Install [Intel Extension for Transformers](https://github.com/intel/intel-extension-for-transformers) to use Transformer-like APIs.


### PyTorch Model from Hugging Face

```python
from transformers import AutoTokenizer, TextStreamer
from intel_extension_for_transformers.transformers import AutoModelForCausalLM
model_name = "Intel/neural-chat-7b-v3-1"     # Hugging Face model_id or local model
prompt = "Once upon a time, there existed a little girl,"

tokenizer = AutoTokenizer.from_pretrained(model_name, trust_remote_code=True)
inputs = tokenizer(prompt, return_tensors="pt").input_ids
streamer = TextStreamer(tokenizer)

model = AutoModelForCausalLM.from_pretrained(model_name, load_in_4bit=True)
outputs = model.generate(inputs, streamer=streamer, max_new_tokens=300)
```

### GGUF Model from Hugging Face

```python
from transformers import AutoTokenizer, TextStreamer
from intel_extension_for_transformers.transformers import AutoModelForCausalLM

# Specify the GGUF repo on the Hugginface
model_name = "TheBloke/Llama-2-7B-Chat-GGUF"
# Download the the specific gguf model file from the above repo
model_file = "llama-2-7b-chat.Q4_0.gguf"
# make sure you are granted to access this model on the Huggingface.
tokenizer_name = "meta-llama/Llama-2-7b-chat-hf"

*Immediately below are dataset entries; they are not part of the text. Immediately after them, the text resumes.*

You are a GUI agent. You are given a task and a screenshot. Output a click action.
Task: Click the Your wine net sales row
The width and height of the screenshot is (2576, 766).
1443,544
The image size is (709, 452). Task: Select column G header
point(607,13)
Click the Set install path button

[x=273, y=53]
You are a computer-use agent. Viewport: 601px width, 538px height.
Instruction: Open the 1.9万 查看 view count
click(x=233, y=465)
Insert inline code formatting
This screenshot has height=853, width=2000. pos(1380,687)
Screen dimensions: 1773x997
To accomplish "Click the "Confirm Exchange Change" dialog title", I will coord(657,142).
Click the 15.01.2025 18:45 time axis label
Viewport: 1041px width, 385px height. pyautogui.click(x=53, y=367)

prompt = "Once upon a time"
tokenizer = AutoTokenizer.from_pretrained(tokenizer_name, trust_remote_code=True)
inputs = tokenizer(prompt, return_tensors="pt").input_ids
streamer = TextStreamer(tokenizer)
model = AutoModelForCausalLM.from_pretrained(model_name, model_file = model_file)
outputs = model.generate(inputs, streamer=streamer, max_new_tokens=300)
```

### PyTorch Model from Modelscope
```python
import sys
from modelscope import AutoTokenizer
from transformers import TextStreamer
from neural_speed import Model

model_name = "qwen/Qwen1.5-7B-Chat"     # modelscope model_id or local model
prompt = "Once upon a time, there existed a little girl,"
tokenizer = AutoTokenizer.from_pretrained(model_name, trust_remote_code=True)
inputs = tokenizer(prompt, return_tensors="pt").input_ids
streamer = TextStreamer(tokenizer)
model = Model()
model.init(model_name, weight_dtype="int4", compute_dtype="int8", model_hub="modelscope")
outputs = model.generate(inputs, streamer=streamer, max_new_tokens=300)
```

## Quick Start (llama.cpp-like usage)

### Single (One-click) Step

```
python scripts/run.py model-path --weight_dtype int4 -p "She opened the door and see"
```

### Multiple Steps

#### Convert and Quantize

```bash
# skip the step if GGUF model is from Hugging Face or generated by llama.cpp
python scripts/convert.py --outtype f32 --outfile ne-f32.bin EleutherAI/gpt-j-6b
```

#### Inference

```bash
# Linux and WSL
OMP_NUM_THREADS=<physic_cores> numactl -m 0 -C 0-<physic_cores-1> python scripts/inference.py --model_name llama -m ne-q4_j.bin -c 512 -b 1024 -n 256 -t <physic_cores> --color -p "She opened the door and see"
```

```bash
# Windows
python scripts/inference.py --model_name llama -m ne-q4_j.bin -c 512 -b 1024 -n 256 -t <physic_cores|P-cores> --color -p "She opened the door and see"
```

> Please refer to [Advanced Usage](./docs/advanced_usage.md) for more details.

## Advanced Topics

### New model enabling
You can consider adding your own models, please follow the document: [graph developer document](./developer_document.md).

### Performance profiling
Enable `NEURAL_SPEED_VERBOSE` environment variable for performance profiling.

Available modes:
- 0: Print full information: evaluation time and operator profiling. Need to set `NS_PROFILING` to ON and recompile.
- 1: Print evaluation time. Time taken for each evaluation.
- 2: Profile individual operator. Identify performance bottleneck within the model. Need to set `NS_PROFILING` to ON and recompile.